Se decían entre dientes —el proceso de solidificación de sus cuerpos ya había comenzado a paralizarles los pies—:

—¿Recuerdas por qué elegimos este páramo, qué habíamos encontrado en él?

—¿Es que había otros lugares? Hubo un café en un pueblo, hubo jazz y calor de estufas, hubo acolchados de lana y mantas polares, ¿qué tenemos? ¿No están ahí tiradas las mantas, al costado del ropero, cuándo fue que decidimos desabrigarnos?

—Para hacernos uno con el clima, en esta filosofía traidora que nos encerró en la neblinosa palidez del invierno.

—Te escucho pero las palabras me llegan despeinadas, no quiero parar de preguntar, es que realmente no puedo entender el paradero de ciertas cosas, ¿tus guantes? ¿Tu abrigo de piel de alpaca? Eso fue lo que tiraste al incendio de la última casa, lo que decidiste abandonar para sentirte liviano, y acá estás, esperando que vuelvan esas cosas como por arte de magia, y yo que soy tu sombra me doblego y asiento incluso sin ser muy participativa, soy un resto de algo que pude haber sido y que ahora no tiene pies ni mirada, mi palabra es…
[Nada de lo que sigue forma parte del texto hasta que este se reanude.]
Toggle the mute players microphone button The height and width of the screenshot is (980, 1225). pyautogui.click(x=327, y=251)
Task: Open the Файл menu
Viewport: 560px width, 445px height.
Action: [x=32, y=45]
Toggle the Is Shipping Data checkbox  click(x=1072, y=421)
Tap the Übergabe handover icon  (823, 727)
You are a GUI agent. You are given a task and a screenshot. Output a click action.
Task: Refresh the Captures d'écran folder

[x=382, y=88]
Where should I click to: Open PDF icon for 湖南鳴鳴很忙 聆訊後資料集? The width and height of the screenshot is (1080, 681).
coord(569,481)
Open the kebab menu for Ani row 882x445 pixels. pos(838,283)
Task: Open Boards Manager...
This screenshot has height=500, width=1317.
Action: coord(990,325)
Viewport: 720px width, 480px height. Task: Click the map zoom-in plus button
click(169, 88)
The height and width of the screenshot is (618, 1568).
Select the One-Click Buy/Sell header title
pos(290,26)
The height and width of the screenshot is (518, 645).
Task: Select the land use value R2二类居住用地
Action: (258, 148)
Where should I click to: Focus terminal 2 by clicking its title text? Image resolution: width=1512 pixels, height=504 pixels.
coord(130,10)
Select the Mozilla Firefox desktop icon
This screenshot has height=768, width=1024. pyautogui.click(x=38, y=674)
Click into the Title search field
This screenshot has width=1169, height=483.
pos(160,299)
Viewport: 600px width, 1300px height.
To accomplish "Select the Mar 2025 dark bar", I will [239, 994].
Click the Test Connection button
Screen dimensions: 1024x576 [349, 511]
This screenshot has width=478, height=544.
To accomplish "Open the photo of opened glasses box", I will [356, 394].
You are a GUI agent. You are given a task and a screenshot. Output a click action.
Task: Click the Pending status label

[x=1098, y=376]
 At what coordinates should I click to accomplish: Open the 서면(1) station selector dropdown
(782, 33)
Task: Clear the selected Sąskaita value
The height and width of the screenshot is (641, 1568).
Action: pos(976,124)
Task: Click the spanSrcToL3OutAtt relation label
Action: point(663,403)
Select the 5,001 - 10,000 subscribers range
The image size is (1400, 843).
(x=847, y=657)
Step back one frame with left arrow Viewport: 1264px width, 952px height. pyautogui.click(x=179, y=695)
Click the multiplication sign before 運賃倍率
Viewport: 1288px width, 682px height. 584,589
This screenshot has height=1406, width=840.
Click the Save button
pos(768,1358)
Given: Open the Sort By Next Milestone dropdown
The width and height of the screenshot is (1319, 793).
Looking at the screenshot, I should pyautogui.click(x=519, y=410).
Ella quisiera llorar. Lo logra. La imagen del incendio se hace lágrimas.

Él:

—Vinimos a buscar lo que tiene el bosque, el bosque a mí me ha dejado sin fronteras, me ha paseado por viento y tormenta, me ha quitado las ganas de andar descalzo. Necesito más.

Ella:

—Ya no sé qué es lo que encontramos.

Intenta levantarse con suma lentitud —el tiempo también está paralizado—, intenta salir de este relato, difuminarse con las últimas palabras, intenta, intenta.

Está calzada con la fuerza que le da la desesperación de haberse dejado morir en estas tristes palabras, frente a él, va a lograr levantarse. Pero ¿el paso hacia la salida? ¿Qué hay fuera sino una tormenta de nieve que no permite transitar?

—Voy a dejar de preguntar. Allá está la puerta de madera a la que le falta, oportunamente, un tablón. Lo quitaste para que entrara libremente esa corriente de aire que viene del norte de la montaña y pudiera acelerar nuestra conversión; voy a atravesarla como a la frase sin interrogantes, no me interesa lo que puedas decir de la tormenta o de la nieve, más peligro que permanecer aquí dentro en la inmovilidad no habrá, peor tempestad que la de estar aquí observándonos sin esperanza no habrá.

Deja atrás lo que fue la hoguera. Sigue llorando el incendio. Despega los pies del suelo dejando una marca profunda en el frío añil de la madera semicongelada. Irá al Café Amarillo. Va a dejar este relato, ya era hora de que lo hiciera.

Él:

Pronto habrá alcanzado una resistencia estoica a la helada, cumpliendo su cometido; nos quedamos con él, ¿o nos vamos con ella?